Pourtant vous aviez été fidèle lors de l’été 1999 où plusieurs clubs plus huppés de Division 1 s’intéressaient à vous…
Oui, même si je n’ai jamais manifesté la volonté de partir dans l’absolu. Malheureusement, ces histoires se finissent comme ça. Mais comme je le dis, j’aime ce club, je l’aimerai toujours et quand je viens en France, j’essaie toujours d’y passer. Je suis toujours l’actualité du club.
Vous continuez donc toujours à suivre l’ASSE. Avez-vous cependant gardé des contacts notamment avec la direction actuelle ?
Non, davantage avec les anciens joueurs. Comme je le disais, on se parle toujours. J’ai de temps à autre des contacts avec le président Romeyer qui est une des personnalités de l’ancienne équipe, qui a toujours été là. Sinon, le contact que j’ai gardé ce sont avec les anciens joueurs, on se parle beaucoup, on se remémore les bons moments. On regarde le club et on suit son actualité. La preuve, et vous me donnez la chance d’adresser mes condoléances à la famille de Robert Herbin qui est parti, ça nous a tous chagrinés.
Vous l’avez côtoyé ?
Pas personnellement. Mais je peux vous raconter une anecdote. Il venait voir les entraînements. Et je disais : « C’est qui ce monsieur ? ». Et tout le monde me répétait : « Mais enfin, c’est Robert Herbin ». Et c’est lui qui a donné mon nom au nouveau staff, alors que je jouais en réserve, en disant que je pouvais aider l’équipe première. Il suivait les joueurs de la réserve, et il a donné mon nom. Je l’ai toujours remercié pour cela. Il était d’une humilité sans pareil. Vous ne l’auriez jamais vu donner son avis en public. Il regardait, il repartait, te glissait juste un petit mot. C’est au fil du temps que j’ai appris la légende qu’il était à Saint-Étienne.
Que pensez-vous de la situation actuelle du club ?
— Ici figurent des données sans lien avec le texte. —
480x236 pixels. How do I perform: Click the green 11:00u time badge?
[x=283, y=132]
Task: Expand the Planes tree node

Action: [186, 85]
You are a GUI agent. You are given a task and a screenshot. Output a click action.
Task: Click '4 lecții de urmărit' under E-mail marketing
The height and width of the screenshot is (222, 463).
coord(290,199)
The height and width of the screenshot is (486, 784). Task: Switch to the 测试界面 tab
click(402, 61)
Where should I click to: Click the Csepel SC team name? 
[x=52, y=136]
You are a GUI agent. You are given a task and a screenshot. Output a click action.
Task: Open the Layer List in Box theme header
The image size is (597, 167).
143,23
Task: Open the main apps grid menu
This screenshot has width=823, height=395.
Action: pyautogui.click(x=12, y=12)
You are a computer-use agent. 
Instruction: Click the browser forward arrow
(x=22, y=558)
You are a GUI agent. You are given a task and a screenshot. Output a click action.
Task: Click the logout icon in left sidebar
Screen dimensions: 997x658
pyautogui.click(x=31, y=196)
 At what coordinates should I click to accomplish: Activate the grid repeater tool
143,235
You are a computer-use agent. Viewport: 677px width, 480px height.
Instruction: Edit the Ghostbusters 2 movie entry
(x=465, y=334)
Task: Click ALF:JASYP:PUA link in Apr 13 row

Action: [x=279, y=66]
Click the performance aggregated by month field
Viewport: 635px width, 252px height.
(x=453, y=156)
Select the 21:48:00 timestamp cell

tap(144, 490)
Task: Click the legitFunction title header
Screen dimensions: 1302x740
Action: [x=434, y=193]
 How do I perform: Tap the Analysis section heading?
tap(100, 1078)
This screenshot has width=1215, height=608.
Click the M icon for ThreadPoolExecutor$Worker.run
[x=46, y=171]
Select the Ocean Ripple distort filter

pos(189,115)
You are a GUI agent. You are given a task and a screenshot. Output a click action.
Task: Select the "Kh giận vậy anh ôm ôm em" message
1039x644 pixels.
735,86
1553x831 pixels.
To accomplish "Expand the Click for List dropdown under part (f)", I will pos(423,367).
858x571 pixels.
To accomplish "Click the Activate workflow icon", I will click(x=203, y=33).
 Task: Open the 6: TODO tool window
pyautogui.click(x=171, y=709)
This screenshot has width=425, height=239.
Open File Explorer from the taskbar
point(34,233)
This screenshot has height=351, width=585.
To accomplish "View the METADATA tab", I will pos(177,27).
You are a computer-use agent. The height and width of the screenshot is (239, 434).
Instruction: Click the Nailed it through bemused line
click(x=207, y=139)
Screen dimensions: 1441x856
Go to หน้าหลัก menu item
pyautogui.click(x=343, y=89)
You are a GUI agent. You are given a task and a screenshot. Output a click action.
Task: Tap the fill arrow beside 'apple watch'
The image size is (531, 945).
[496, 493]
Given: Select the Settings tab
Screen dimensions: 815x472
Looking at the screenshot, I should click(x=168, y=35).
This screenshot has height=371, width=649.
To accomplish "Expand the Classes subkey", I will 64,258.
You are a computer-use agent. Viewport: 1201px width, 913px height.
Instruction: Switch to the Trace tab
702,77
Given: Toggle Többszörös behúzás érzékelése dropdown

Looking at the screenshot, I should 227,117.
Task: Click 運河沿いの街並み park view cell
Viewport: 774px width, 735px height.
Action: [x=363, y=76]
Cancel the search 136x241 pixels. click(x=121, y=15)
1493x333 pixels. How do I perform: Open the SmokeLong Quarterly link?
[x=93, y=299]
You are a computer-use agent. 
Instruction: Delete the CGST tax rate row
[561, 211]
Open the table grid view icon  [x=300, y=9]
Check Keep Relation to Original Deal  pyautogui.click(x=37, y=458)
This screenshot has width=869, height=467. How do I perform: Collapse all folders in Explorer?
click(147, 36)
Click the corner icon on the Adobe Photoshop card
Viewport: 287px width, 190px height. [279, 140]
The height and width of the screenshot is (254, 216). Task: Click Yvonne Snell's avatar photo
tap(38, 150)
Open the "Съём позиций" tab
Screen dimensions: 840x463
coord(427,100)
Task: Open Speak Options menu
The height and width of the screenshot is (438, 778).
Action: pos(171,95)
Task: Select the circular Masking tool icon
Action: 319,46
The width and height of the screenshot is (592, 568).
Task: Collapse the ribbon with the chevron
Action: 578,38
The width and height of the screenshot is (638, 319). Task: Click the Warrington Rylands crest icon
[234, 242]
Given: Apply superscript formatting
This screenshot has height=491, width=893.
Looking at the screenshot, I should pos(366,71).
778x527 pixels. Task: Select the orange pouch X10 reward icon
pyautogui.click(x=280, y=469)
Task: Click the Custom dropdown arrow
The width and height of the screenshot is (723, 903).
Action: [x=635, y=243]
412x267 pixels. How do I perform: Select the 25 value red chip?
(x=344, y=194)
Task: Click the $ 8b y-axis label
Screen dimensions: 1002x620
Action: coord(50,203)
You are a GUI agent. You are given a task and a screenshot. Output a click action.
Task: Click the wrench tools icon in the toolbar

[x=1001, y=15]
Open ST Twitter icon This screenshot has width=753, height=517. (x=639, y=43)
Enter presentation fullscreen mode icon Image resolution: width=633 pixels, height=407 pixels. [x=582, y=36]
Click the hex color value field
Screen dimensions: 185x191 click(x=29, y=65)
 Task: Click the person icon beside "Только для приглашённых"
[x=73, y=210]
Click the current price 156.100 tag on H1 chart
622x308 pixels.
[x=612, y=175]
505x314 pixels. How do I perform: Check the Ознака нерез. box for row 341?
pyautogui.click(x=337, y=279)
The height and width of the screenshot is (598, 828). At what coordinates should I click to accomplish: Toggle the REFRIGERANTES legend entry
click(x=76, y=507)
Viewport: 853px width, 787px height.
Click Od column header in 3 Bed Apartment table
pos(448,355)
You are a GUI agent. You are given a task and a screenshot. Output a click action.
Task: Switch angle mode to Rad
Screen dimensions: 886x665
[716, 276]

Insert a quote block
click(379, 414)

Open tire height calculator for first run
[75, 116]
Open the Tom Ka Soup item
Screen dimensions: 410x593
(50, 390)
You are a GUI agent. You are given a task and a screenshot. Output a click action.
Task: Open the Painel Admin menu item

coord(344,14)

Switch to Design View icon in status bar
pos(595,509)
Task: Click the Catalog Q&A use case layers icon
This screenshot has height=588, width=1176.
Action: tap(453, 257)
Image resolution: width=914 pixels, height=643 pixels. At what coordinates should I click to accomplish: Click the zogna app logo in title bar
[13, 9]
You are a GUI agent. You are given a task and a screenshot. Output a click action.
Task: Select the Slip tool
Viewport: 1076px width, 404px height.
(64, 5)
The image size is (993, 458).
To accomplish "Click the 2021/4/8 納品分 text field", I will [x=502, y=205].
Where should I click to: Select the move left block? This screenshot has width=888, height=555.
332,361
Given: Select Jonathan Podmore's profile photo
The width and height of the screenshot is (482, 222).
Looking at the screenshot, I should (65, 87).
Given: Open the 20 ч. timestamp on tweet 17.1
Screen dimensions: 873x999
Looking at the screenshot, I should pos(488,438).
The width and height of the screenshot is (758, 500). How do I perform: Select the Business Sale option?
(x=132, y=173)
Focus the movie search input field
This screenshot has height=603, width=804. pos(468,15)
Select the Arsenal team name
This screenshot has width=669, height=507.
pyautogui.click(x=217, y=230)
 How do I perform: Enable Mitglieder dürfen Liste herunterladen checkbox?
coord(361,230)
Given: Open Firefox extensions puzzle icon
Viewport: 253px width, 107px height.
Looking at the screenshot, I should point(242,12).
Ce n’est pas terrible depuis un certain temps. Mais je pense que c’est dû aux soucis financiers et surtout à l’instabilité sur les bancs. Je suis toujours partisan d’avoir sur le banc de touche un entraîneur qui a du temps pour monter un projet. Je pense que l’instabilité ne peut pas amener de résultats positifs. Saint-Étienne est malheureusement dans ce cas-là. On se demande si chaque année le club ne va pas être vendu, est-ce que le coach sera toujours le même. L’année dernière, le coach Gasset part, on ne sait pas trop pourquoi, Puel arrive, il y a des problèmes avec Ruffier, plein de petites choses comme ça. J’espère que le club va se redresser financièrement et qu’ensuite l’entraîneur sera là pour une longue durée et que dans deux-trois ans, l’équipe sera là où elle mérite d’être.